Ниночка не понимала, к чему нам такие заморочки. Потому что утром фонарики никто не увидит. Но мы с пацанами категорически не соглашались с пионервожатой и уверяли, что разноцветные мигающие огонечки, если повесить их под самый козырек, заметят все гости.
В конце концов, Нина Валентиновна от нас отстала, и мы с упоением принялись вырезать пятерки и четверки лобзиками, затем нанизывали их на проволоку, обматывали гирляндой.

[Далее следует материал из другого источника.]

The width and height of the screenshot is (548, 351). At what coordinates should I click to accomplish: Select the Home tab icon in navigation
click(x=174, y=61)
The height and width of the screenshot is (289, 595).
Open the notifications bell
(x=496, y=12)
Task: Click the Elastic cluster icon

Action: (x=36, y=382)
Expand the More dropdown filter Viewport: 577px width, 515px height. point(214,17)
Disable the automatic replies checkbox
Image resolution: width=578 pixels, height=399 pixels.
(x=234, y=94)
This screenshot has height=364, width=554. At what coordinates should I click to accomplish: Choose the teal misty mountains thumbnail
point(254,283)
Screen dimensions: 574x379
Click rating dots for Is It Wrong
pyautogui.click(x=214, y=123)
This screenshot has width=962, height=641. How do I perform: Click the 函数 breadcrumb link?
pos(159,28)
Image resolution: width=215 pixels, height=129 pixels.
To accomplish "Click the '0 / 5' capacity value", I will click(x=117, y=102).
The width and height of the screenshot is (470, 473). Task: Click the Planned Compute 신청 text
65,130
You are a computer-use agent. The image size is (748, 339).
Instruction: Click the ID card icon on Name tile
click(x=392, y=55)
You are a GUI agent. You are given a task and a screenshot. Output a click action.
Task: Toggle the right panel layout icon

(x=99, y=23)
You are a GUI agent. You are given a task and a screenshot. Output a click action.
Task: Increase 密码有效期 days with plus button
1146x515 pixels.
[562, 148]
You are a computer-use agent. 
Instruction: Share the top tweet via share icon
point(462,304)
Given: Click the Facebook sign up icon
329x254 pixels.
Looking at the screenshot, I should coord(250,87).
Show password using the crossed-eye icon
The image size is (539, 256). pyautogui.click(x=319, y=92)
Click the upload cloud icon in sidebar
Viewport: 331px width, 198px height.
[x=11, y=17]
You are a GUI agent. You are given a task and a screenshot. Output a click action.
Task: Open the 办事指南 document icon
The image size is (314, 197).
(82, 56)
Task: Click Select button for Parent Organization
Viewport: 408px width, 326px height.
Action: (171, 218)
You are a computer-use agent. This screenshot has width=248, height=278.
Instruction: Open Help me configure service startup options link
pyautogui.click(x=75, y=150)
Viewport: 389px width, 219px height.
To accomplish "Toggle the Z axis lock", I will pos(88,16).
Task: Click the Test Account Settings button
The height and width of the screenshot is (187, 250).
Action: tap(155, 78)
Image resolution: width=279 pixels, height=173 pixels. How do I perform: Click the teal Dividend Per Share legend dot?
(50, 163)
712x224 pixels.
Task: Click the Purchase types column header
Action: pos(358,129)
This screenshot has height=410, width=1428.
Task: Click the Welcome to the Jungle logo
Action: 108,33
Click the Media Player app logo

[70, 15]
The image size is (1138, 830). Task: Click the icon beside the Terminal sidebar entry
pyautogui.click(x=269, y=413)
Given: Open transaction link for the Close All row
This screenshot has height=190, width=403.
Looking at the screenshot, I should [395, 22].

Гирлянду, кстати, раздобыл для нас вездесущий Митрич. Собственно, Василий Дмитриевич стал для нас кем-то вроде личного завхоза. Каждый вечер он приходил ко мне во двор самым первым, готовил рабочее место. И каждый день помогал мне с ребятишками. Пацанва быстро к нему привыкла и перестала бояться, но относилась с уважением. Митрич же с удовольствием делился своими знаниями: как правильно держать молоток, чтобы не попасть по пальцам, под каким наклоном пилить, как варить клей, как строгать и сверлить.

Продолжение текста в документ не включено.